Muay Siam’s report on Pentai vs. Wanchalong
(published 7th November 2012)

And the bout did not disappoint. Early in the fight (round 2), Pentai opened up a deep cut above Wanchalong’s eyebrow that bled profusely. Unperturbed, Wanchalong battled on. The two traded kicks, punches, knees and some nasty elbows, in what will surely be rated one of the fights of the year. By round 4, both fighters were cut and Wanchalong looked like he’d taken a shower in his own blood. But heart—and a powerful left kick—carried him through and Pentai eventually yielded after one kick to the rib cage too many.

Wanchalong reportedly received 18 stitches in the medical room after the bout, and both fighters earned the respect of many for such a memorable performance. Watch and enjoy.

10 thoughts on “A Matter of Heart

  1. Deepy Sidhu says:

    Great article Melissa, and I loved the fight!

  2. niamh says:

    Jai! Great post, it’s the key to everything really. Have to get the balance jai yen/ jai ron and have some jai at all really is pretty important too.
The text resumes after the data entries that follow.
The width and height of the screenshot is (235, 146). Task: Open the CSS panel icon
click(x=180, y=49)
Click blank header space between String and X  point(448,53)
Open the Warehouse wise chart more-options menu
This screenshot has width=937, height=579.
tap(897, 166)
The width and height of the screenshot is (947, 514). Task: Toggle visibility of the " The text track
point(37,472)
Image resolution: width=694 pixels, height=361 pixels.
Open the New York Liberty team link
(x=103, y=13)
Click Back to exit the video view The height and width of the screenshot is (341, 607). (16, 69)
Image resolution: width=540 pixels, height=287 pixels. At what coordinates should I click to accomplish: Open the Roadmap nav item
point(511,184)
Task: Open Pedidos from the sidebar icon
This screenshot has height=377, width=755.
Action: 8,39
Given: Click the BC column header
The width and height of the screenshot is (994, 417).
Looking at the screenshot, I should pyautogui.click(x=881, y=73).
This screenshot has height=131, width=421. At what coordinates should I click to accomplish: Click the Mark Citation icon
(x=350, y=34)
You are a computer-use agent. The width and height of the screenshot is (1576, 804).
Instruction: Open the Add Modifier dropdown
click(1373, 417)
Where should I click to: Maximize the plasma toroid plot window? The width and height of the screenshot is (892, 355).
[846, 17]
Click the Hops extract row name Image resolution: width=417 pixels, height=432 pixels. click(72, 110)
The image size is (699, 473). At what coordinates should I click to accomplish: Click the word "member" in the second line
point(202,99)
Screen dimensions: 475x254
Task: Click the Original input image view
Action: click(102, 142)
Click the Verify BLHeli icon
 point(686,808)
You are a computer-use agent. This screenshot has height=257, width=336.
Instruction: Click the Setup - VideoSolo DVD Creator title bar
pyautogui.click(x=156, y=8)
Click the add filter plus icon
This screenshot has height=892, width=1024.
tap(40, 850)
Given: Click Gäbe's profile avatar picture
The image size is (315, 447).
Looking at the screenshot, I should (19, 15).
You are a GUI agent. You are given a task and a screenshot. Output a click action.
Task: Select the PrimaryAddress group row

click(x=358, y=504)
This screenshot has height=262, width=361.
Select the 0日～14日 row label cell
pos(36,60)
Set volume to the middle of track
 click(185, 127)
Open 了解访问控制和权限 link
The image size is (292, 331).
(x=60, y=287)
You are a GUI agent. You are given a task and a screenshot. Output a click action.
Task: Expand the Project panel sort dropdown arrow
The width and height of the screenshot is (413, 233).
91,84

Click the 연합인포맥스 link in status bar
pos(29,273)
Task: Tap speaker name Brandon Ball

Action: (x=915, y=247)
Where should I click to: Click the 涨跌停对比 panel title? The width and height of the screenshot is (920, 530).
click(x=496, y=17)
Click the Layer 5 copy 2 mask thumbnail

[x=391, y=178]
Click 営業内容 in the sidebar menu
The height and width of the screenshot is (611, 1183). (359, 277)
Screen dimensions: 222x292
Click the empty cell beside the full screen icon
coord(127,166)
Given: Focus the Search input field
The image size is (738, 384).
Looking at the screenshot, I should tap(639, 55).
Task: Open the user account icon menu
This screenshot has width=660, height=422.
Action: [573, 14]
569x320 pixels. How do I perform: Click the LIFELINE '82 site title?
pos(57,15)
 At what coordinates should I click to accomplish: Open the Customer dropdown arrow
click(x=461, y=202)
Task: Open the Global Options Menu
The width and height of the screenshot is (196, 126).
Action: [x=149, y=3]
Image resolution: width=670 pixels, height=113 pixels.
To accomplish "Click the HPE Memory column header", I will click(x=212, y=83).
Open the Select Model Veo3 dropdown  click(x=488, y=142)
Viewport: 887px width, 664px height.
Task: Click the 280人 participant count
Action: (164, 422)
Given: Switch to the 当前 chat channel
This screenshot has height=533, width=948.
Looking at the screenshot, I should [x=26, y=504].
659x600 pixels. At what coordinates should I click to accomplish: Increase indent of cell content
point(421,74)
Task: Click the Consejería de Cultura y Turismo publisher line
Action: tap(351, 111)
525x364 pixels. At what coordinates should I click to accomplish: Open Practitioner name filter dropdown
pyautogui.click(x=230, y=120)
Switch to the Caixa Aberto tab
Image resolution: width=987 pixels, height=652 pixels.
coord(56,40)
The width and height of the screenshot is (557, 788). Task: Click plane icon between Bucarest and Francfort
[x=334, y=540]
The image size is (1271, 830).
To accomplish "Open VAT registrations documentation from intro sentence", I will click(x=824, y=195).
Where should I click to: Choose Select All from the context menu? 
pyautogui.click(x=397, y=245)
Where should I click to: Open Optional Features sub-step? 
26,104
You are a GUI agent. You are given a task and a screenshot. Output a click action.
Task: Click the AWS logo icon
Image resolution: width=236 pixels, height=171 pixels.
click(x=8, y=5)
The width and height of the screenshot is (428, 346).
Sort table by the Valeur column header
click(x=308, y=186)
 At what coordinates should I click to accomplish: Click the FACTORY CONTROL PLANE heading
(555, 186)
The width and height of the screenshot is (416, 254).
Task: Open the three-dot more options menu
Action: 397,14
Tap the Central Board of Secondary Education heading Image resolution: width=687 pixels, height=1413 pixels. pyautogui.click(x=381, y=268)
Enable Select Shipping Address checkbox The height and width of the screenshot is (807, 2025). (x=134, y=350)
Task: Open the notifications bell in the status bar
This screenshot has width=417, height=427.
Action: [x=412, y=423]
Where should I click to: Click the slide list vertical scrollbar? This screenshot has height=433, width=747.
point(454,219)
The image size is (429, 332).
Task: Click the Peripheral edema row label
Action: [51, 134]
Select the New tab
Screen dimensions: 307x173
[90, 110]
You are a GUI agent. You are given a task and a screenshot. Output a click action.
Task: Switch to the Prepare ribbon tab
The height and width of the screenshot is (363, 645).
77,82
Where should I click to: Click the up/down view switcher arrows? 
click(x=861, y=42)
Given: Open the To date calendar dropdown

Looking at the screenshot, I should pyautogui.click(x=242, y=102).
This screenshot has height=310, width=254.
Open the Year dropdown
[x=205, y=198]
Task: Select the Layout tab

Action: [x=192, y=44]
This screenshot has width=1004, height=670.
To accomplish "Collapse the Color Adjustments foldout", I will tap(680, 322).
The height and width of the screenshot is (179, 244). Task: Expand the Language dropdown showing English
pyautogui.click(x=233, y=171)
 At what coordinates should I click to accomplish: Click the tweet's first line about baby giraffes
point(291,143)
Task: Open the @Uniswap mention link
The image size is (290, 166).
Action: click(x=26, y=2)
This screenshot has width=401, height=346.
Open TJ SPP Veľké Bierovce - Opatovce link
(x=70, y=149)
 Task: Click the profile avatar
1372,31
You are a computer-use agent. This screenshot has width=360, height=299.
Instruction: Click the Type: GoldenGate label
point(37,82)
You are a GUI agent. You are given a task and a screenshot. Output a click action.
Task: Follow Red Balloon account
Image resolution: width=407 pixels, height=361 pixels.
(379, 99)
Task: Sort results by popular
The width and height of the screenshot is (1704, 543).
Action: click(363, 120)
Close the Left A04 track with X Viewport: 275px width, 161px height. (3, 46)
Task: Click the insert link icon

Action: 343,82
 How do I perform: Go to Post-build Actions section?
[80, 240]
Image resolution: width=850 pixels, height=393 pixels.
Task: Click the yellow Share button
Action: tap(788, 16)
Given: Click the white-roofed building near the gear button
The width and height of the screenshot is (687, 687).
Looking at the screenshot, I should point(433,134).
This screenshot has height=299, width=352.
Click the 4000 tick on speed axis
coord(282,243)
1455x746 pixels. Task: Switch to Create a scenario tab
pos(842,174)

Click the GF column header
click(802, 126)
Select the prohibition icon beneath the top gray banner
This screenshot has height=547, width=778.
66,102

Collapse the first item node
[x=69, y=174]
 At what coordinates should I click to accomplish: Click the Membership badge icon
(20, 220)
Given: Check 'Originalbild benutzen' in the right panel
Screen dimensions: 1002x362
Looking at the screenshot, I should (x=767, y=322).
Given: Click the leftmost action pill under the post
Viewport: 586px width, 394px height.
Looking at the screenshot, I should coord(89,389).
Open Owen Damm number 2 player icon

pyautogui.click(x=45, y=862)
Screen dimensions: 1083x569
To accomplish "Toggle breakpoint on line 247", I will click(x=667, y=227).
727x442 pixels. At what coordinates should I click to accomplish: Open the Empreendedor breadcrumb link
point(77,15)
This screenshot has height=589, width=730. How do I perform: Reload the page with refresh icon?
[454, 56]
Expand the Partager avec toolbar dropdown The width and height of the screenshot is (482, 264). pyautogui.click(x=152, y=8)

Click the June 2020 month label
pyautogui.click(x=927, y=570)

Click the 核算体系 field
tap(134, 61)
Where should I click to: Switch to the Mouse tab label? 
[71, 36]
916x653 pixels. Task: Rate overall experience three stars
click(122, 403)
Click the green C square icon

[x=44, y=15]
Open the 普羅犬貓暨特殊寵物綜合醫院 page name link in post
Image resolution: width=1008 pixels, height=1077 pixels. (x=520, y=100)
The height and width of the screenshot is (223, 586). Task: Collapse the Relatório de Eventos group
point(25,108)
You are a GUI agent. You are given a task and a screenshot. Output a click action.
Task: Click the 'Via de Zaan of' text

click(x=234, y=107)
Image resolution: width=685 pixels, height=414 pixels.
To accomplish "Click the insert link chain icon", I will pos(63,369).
Not going to watch the fight now – need to sleep, over the weekend for a treat! Thanks Melissa

  3. Saker says:

    I imagine this can make for some inensertitg fights and possibly some very frustrated blindfolded boxers. I wonder if they have strategies and tips for those who might want to give it a try?

  4. Good post! On the other hand, when you look at the likes of Samart, Saenchai, Somrak etc, it wasn´t really their ability to absorbe punishment and big heart, nor the extremely determined training regime that made them the most popular fighters the sport has seen. Im not saying any of these fighters are lagging on these quantities, it´s just they are so overwhelmingly good in other areas so they don´t/didn´t useally get tested like a normal fighter at the top level would get. As for boxing, same goes for example Floyd Mayweather Jr. and Prince Naseem.

    But when it comes normal “mortals”, heart and determination are the dividing differences in many even matchups that should be the promoter´s goal anyway. Thais prefer to see the rockylike comeback thrillers as seen above more than one sided technical onslaughts with brutal ko´s that westerners seem to be quite keen of usually, not least because of gambling off course.

    • Melissa Ray says:

      Thanks! Very true, the Thais love a good comeback and to see a boxer covered in blood but emerge the victor. Also true, of course, that the gambling plays a big part in their preferences. Thanks for commenting 🙂

      • Thank you for thanking me, but you ducked the original topic ;).

      • Melissa Ray says:

        lol. You didn’t say anything I didn’t agree with! If you read my most recent post I’m suffering from jet lag and my brain ain’t working. Couldn’t think of anything intelligent to say so thought it was polite to say thank you!

    • Jack Harlow says:

      I’d like to disagree. They do have heart. That is why they are recognized as one of the best because they have the biggest hearts of all of them.